L'intervista di Domenico Capilongo collaboratore di ITALOCANADESE è disponibile per intero al seguente link:
http://italocanadese.com/2016/08/03/un-momento-with-caterina-edwards/
Caterina Edwards is one of the most groundbreaking and powerful writers in Canada today. She is one of the first writers to write about the Italian immigrant experience in Canada through her plays, fiction and memoirs. ...
Your novel, The Sicilian Wife, has been described as a “literary noir”. Was it difficult to write a thrilling mystery?
I found it much more difficult than I expected. I had to discipline myself, cut out many passages that were unnecessary or self-indulgent, especially the lyrical passages. And the mechanics of a mystery plot were tough, in particular controlling and coordinating the time sequence of events in both Italy and Canada. I did try to follow some of the mystery form, using suspense, placing my detective in danger, and having that detective and the chief villain confront each other face to face. I am proud of that chapter.

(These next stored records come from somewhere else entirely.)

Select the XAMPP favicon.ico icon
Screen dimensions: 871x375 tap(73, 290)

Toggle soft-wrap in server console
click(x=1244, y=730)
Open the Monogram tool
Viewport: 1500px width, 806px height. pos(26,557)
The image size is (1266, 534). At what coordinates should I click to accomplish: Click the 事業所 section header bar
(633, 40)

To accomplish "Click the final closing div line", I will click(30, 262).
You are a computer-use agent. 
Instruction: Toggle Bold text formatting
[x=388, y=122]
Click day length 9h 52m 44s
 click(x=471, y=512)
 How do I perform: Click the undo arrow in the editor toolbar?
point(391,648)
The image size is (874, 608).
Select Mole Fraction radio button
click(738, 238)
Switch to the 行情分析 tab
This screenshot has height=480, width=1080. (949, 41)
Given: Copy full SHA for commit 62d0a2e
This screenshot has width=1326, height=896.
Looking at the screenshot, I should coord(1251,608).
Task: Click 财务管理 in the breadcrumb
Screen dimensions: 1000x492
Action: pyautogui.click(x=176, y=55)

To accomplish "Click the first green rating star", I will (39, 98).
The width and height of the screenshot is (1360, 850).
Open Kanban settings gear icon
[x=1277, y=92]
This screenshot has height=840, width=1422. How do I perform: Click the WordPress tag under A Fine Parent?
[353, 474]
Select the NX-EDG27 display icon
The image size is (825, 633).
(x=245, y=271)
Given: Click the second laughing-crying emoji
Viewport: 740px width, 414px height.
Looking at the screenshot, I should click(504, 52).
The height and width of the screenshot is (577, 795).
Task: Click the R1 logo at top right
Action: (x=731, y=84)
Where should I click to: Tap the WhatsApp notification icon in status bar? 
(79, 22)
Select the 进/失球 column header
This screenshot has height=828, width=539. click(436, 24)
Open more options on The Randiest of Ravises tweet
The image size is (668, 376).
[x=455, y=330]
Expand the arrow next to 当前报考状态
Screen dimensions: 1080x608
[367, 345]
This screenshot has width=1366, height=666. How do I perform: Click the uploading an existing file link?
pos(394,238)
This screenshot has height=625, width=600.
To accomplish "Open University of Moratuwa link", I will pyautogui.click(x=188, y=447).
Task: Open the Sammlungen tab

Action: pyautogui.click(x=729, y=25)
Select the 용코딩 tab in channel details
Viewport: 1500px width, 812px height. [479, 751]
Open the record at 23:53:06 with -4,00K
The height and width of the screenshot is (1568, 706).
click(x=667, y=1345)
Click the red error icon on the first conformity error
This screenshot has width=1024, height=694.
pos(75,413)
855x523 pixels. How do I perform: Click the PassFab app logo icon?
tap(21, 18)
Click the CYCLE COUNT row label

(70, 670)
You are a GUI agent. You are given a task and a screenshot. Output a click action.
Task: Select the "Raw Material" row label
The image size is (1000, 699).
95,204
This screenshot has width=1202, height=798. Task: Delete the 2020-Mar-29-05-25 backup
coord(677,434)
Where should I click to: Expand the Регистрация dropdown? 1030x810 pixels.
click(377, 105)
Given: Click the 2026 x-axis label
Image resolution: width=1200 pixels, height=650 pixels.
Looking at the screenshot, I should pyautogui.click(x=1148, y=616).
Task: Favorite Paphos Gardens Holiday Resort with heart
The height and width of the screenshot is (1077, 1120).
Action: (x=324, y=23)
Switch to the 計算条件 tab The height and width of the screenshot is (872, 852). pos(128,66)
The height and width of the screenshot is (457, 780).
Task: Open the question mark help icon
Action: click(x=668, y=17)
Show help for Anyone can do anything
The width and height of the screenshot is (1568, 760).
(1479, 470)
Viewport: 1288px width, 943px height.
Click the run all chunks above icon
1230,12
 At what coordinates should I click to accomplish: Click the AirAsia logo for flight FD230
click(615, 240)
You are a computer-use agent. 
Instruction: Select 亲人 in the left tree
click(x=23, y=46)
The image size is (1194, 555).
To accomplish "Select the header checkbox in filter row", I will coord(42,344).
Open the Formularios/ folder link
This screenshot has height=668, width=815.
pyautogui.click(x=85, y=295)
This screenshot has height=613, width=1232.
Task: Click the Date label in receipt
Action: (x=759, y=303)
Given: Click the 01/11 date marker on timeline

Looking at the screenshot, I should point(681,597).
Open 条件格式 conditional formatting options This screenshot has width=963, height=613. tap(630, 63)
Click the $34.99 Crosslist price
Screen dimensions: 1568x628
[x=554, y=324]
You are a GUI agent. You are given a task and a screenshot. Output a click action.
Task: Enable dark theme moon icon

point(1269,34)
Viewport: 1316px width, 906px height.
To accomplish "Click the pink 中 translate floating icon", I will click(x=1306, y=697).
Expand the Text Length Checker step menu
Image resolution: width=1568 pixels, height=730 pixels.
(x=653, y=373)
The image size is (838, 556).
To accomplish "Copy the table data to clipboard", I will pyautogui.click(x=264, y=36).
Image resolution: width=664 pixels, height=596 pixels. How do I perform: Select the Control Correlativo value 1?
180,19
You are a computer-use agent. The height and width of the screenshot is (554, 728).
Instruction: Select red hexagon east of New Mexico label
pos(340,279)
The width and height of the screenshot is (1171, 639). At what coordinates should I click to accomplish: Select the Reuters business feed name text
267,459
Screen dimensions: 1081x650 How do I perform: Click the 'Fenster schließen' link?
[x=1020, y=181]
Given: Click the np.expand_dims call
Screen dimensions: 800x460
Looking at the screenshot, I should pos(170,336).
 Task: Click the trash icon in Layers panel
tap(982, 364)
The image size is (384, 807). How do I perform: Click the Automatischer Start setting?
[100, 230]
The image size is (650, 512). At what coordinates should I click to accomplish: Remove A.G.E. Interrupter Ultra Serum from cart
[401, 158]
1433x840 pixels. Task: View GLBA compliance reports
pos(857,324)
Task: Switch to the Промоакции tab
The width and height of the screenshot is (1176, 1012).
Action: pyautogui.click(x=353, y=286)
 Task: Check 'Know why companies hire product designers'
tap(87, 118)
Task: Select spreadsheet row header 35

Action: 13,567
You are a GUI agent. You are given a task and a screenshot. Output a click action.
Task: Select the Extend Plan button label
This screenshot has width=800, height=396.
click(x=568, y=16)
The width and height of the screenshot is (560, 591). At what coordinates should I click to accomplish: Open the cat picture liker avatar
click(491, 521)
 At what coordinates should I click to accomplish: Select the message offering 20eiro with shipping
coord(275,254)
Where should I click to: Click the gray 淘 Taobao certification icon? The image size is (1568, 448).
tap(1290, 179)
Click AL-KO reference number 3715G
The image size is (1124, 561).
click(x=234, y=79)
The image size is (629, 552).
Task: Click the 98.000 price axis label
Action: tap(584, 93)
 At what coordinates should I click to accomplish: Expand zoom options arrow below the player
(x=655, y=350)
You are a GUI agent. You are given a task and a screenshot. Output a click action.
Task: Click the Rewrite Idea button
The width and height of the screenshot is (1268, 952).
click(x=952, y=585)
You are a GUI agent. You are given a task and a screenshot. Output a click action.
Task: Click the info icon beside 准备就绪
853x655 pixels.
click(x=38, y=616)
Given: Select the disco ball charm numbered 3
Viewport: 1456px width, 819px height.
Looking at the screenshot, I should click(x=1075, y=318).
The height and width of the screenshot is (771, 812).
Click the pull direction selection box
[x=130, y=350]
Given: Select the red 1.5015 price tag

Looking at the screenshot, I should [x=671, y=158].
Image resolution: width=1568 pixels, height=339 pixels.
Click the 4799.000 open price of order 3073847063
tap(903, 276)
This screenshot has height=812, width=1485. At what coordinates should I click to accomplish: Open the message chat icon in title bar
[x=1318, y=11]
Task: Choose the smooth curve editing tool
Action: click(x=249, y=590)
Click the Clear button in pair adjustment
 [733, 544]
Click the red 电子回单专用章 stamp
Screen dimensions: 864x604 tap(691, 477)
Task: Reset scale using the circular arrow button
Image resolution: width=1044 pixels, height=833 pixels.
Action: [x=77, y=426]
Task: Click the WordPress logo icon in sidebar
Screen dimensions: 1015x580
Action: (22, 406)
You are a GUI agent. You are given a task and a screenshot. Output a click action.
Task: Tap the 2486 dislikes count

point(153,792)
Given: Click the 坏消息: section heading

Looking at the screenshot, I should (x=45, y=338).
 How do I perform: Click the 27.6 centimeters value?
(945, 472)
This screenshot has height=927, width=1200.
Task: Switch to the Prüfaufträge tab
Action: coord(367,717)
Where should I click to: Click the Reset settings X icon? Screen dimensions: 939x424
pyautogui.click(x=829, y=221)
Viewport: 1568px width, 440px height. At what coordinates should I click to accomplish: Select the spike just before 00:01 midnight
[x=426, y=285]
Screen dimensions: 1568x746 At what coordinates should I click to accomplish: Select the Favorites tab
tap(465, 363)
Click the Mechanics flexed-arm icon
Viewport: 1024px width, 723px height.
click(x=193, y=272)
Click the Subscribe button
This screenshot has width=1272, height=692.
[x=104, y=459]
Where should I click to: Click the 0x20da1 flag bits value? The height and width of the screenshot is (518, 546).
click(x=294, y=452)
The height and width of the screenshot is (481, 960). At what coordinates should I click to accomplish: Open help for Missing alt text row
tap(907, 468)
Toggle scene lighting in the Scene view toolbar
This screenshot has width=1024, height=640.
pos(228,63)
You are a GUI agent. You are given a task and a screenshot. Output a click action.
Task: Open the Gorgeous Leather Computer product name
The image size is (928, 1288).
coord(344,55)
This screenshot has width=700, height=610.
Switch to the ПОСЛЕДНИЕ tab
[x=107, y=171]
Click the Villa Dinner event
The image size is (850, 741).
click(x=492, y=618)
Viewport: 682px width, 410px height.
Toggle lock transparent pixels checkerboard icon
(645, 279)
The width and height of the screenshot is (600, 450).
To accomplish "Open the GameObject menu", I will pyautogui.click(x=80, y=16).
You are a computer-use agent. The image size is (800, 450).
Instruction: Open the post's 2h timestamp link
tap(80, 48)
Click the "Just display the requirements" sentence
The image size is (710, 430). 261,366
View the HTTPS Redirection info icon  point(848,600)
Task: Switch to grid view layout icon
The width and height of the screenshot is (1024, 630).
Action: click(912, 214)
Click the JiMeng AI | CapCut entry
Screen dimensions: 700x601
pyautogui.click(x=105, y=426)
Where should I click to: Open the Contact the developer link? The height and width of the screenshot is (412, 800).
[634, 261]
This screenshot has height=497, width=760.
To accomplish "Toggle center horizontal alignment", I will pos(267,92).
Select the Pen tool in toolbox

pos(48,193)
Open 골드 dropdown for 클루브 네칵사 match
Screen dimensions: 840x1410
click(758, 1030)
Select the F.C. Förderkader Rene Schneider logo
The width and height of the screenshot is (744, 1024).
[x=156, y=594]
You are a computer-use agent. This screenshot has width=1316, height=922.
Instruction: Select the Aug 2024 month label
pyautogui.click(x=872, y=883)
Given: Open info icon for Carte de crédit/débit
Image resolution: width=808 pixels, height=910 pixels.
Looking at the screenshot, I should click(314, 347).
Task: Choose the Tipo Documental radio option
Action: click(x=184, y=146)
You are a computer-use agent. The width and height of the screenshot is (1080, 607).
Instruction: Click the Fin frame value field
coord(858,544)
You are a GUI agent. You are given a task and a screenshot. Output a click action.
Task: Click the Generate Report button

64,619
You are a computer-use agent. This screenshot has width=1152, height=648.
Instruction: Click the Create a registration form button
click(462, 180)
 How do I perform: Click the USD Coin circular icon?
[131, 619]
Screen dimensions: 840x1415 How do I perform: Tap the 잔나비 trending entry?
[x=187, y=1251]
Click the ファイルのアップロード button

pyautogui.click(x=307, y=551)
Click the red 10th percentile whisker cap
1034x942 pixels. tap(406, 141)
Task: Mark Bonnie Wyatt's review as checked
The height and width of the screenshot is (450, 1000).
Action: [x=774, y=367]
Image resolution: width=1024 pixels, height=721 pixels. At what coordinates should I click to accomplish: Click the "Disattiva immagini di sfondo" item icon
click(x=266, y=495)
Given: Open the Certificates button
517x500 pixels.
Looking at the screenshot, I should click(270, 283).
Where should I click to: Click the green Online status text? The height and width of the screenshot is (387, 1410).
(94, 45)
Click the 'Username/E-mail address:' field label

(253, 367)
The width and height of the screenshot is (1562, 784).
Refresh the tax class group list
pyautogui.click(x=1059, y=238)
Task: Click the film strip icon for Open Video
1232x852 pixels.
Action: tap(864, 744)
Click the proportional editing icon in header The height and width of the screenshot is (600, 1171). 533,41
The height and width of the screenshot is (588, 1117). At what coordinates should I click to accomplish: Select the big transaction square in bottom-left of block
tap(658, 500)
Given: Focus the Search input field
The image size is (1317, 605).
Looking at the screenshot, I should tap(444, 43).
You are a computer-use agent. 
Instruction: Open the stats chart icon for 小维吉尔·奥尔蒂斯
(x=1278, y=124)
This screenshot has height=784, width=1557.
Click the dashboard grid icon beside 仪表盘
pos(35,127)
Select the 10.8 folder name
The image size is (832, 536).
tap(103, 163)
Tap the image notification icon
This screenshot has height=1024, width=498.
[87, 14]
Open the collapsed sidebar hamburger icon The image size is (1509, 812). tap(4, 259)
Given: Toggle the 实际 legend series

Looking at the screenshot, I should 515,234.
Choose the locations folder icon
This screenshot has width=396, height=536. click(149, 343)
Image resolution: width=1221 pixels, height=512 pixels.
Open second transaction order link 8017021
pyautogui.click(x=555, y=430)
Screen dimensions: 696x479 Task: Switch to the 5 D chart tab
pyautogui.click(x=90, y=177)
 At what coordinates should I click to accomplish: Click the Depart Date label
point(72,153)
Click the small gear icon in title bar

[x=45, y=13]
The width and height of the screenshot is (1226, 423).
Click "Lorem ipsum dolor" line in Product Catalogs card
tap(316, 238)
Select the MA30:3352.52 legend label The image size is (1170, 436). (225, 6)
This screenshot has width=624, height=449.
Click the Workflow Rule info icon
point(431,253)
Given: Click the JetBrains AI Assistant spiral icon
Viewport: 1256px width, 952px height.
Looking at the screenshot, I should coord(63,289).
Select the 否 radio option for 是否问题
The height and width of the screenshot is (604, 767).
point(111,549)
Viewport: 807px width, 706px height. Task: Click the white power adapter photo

How much research did you need to do to write this
novel?
Much more than I expected.I read a number of books on the Sicilian Mafia and the women in that organization. I consulted with two Edmonton policemen, one of whom was Italian-Canadian. A Questore in Italy generously let me spend a day watching him work and answering my questions. It was important to me to give a sense of Sicily in its complexity. I visited three times with my husband and daughters. I interviewed a number of my husband’s relatives and friends. I read works on Sicilian history and anthropology, as well as Sicilian writers (in the original Italian): Verga, Lampedusa, Vittorini, Camillieri, and most inspiring, Leonardo Sciascia. The Sicilian tales in Calvino’s Fiabe. The newly translated Beautiful Angliola, The Great Treasury of Sicilian Folk and Fairy Tales: I used it all the way through.